If I were smart, I’d listen to my dad. I’d listen to those cops.
I’d drop all this and move on.
But seeing Angelo like that makes me so angry I could cry. It breaks something in me, like something’s broken in him. I’m seething, burning, ready to run out into the night and fight the first stupid cop I come across, dirty or not. I have all this pent-up anger and energy, and I don’t know what to do with it, but I’m sure about one thing.
I’m not backing down.
Not now, not ever.
Because fuck them if they think they can intimidate me.
“Tell me who they were.” I turn to him, hands on my hips. “The guys that did this. Tell me.”
His smile is bitter and tight. “Vance’s partner, the one we saw the other night. And I don’t know the other one, but he had a mustache and a cowboy hat, and I could pick him out of a lineup if I had to.”
“We’ll find a directory of cop headshots and you’ll show me which one it was. But call Carmine first.”
“Come here.”
“Angelo. Call him.”
“Come here and I will.”
I hesitate, but I walk to the bed.
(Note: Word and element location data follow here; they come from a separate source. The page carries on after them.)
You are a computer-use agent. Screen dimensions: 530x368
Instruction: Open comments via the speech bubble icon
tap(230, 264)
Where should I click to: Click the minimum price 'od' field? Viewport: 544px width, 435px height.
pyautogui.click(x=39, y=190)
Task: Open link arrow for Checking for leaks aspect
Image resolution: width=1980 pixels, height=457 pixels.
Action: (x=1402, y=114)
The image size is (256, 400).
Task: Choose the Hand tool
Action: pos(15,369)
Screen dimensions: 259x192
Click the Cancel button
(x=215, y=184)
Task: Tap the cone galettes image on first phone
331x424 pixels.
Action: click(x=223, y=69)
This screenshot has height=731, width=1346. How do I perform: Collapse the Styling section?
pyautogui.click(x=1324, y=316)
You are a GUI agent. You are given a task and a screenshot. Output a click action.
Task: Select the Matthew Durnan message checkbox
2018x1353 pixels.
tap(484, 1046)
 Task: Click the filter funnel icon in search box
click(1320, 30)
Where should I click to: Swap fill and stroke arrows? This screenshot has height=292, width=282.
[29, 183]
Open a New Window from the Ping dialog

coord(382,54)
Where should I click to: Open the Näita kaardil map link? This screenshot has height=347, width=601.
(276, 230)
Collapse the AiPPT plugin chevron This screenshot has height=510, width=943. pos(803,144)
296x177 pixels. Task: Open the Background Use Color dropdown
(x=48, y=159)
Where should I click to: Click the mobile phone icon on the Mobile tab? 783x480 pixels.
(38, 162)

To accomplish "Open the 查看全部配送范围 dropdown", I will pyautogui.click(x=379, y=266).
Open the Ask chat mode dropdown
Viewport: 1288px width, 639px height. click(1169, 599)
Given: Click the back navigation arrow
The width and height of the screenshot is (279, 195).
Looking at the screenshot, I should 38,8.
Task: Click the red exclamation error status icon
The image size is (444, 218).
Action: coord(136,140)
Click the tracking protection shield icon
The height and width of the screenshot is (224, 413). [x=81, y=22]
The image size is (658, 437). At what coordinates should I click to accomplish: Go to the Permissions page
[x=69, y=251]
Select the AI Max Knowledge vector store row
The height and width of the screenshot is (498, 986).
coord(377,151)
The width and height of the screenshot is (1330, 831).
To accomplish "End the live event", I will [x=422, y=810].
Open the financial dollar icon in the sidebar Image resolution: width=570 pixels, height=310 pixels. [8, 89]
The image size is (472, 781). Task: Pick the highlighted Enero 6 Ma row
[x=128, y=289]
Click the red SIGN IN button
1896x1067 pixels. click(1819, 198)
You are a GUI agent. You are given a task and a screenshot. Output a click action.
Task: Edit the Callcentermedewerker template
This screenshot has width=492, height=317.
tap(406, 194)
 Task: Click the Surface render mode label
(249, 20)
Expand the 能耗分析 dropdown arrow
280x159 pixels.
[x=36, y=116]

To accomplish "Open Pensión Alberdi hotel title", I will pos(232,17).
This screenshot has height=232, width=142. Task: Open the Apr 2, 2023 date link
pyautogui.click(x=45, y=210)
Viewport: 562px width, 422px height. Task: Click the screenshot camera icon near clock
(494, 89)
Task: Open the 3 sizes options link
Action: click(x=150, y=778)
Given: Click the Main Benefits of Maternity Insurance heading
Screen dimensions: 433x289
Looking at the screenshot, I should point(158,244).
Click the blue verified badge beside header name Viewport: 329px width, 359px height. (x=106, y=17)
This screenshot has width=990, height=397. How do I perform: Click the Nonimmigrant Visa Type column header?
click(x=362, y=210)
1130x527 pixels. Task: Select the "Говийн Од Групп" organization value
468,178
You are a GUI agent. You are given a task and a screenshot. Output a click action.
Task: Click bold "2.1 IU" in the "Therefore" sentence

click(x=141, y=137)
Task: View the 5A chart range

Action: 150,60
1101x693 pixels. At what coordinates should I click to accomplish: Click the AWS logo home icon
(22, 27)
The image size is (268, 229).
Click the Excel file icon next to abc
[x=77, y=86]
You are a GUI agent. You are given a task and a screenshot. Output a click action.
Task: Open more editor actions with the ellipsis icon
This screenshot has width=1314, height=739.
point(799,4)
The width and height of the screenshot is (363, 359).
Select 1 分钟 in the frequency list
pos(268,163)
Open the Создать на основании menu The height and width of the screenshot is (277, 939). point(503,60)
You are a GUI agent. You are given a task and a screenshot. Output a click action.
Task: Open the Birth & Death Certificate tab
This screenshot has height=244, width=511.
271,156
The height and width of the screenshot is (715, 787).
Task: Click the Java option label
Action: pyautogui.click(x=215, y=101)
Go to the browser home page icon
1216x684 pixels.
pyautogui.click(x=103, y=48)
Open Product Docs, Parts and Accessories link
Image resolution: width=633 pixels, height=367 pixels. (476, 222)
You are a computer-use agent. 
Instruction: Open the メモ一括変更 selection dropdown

He gestures me closer and I crawl in next to him. Some of my anger seeps away, but I’m still on edge as I sit next to him, our shoulders touching, our thighs pressed side to side.
“You know how bad this is going to be, right?” He’s whispering, not looking at me. “This is the last time I’ll say it. You can walk.”
“Not going to happen. Not now.” My hand drifts toward my stomach and the baby, but I stop.
Can I really do all this while carrying a child? Angelo’s child?
Guilt racks me. I should’ve told him a long time ago, but I have my reasons. I don’t want Angelo to find out about this baby—I don’t want him involved.
Now I wonder if that was a bad decision.
But Angelo sighs and squeezes my knee. “Yeah, I figured. As soon as those fuckers started kicking me, I kept thinking, Sara’s stuck in this now. She’s not going to let this go.”
“You’re right. I’m not.”
“Good girl.” His smirk is lopsided as he looks at me. “Get my phone for me, will you? I gotta call Carmine before my guts leak out.”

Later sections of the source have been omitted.